Incoming Secretary of Education Betsy DeVos doesn’t just want to expand school choice, provide (unconstitutional) school vouchers so parents can use state tax dollars to send their children to private and religious schools, and privatize our public schools. She’d rather not pay school taxes at all, and was nabbed in a tax dragnet by the state of Michigan for trying to avoid paying her fair share of taxes on one of the couple’s vacation homes in 2013.
[CC image credit: Keith A. Almli | Wikimedia Commons]According to an August 2016 story in the Detroit News, Amway heir Dick DeVos and his wife Betsy were found to be in violation of the state’s “principal residence exemption” and ordered by the state of Michigan to pay more taxes following a 2013 state audit.
As reported by The News, “The audits target properties that claim a 100 percent principal residence exemption. The tax break saves property owners from paying school district taxes up to 18 mills.” In the case of the DeVos’, the couple had claimed their $7.8 million compound in Ada Township as a “principal residence,” but “the state denied part of the tax break for that year because the property was used for another purpose, such as a business or rental”.
The DeVos’ 22,000 square foot compound sits on 100 acres of lakefront property near Grand Rapids. According to a September 2016 feature on the family’s new digs, “Their three-story vacation home sets a new standard for size and grandeur among the other million-dollar-plus mansions that line Lake Macatawa, a popular spot with access to Lake Michigan. The stone and shingle house has 22,000 square feet of space. But if that’s not enough room, there’s a 6,200-square-foot guest house, plus a large infinity pool with a 700-square-foot pool house and three garages.” The complex includes a “17,000-square-foot home, 12,000-square-foot tennis club and a convention center.”
The couple does have their defenders. “It seems unfair to dun people who have, in many instances, worked hard to obtain that second home or cottage,” said Michael LaFaive, director of fiscal policy for the Mackinac Center for Public Policy. “I don’t think many of them were born with silver spoons in their mouths.” Ms. DeVos and her husband have been major financial supporters of the Mackinac Center over the years; “Between 1998 and 2011, Mackinac received $560,000 from four DeVos foundations.”
In fact, the DeVos’ connections to the Mackinac Center run long and deep:
Who funds Mackinac? In tax records obtained by Kroll, two big names stand out: the Charles G. Koch Foundation and the Dick and Betsy DeVos Foundation. Charles G. Koch is, of course, one half of the influential Koch Brothers. And it’s no surprise that the Koch-backed Americans for Prosperity (AFP) had a major presence rallying support for the bills in Lansing this week.

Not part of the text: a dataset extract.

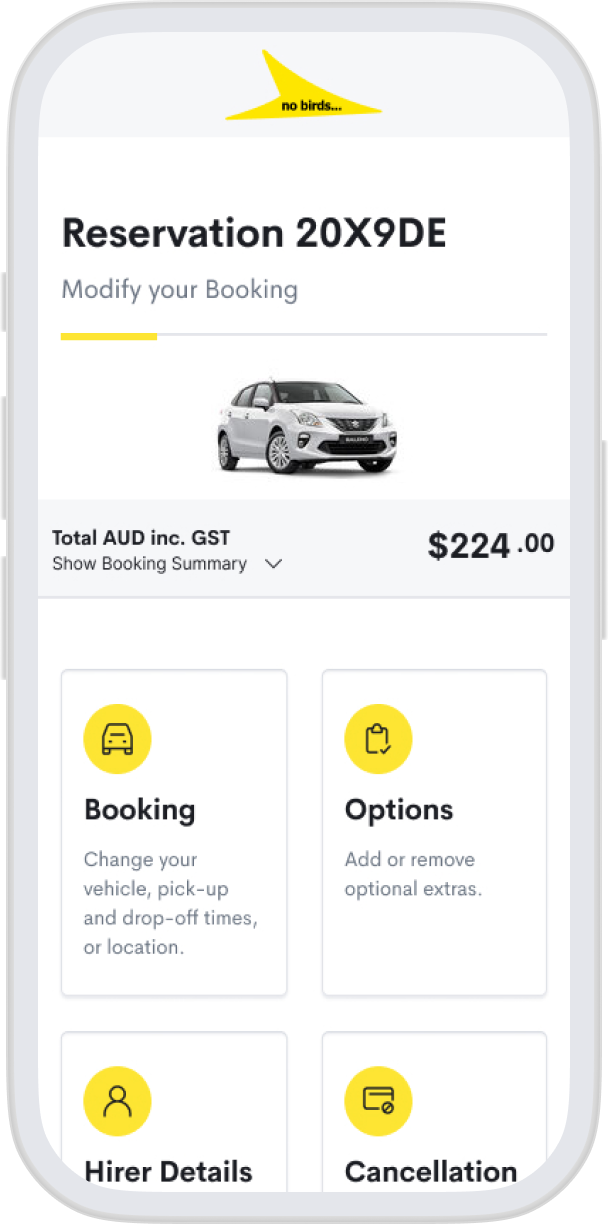This screenshot has height=1224, width=608.
Task: Click the chevron next to Show Booking Summary
Action: tap(273, 564)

But among Michigan power brokers, DeVos might well be the bigger name. Dick DeVos is the son of Richard DeVos, the founder of Amway. In 2006, after achieving success in the corporate world, DeVos the younger ran for governor of Michigan as a Republican. He lost—by a rather decisive 14%—to Democrat Jennifer Granholm.
But tax officials defended the dragnet, and the proceeds returned to the state’s coffers as a result of their investigations. “It’s partly about the integrity of the tax-collection system itself, but it is a revenue generator that collects money the school aid fund should have gotten,” said Larry Steckelberg, administrator of the Treasury Department’s property services division, which oversees the audits. “The most important thing is sending a signal that the integrity of the system is important and you should follow the rules.”
Since 2012, the audits have generated $85 million in potential revenue for the state school aid fund plus interest.
Ms. DeVos most likely won’t even notice the additional taxes she and her husband now have to pay, and doesn’t seem terribly concerned when it comes to accusations of financial improprieties:
“I have decided to stop taking offense,” she wrote, “at the suggestion that we are buying influence. Now I simply concede the point. They are right. We do expect something in return. We expect to foster a conservative governing philosophy consisting of limited government and respect for traditional American virtues. We expect a return on our investment.”
“People like us,” she added archly, “must surely be stopped.”
Well, yes and no, Betsy: we’d like to see you start paying your fair share of school taxes on your properties, instead of using your family’s enormous wealth to hire lawyers to find loopholes–legal and otherwise–to avoid doing so.
But we’d love to see your appointment as Secretary of Education stopped dead in its tracks.
And that’s probably the only education policy issue we agree on, Betsy: that “people like you must surely be stopped.”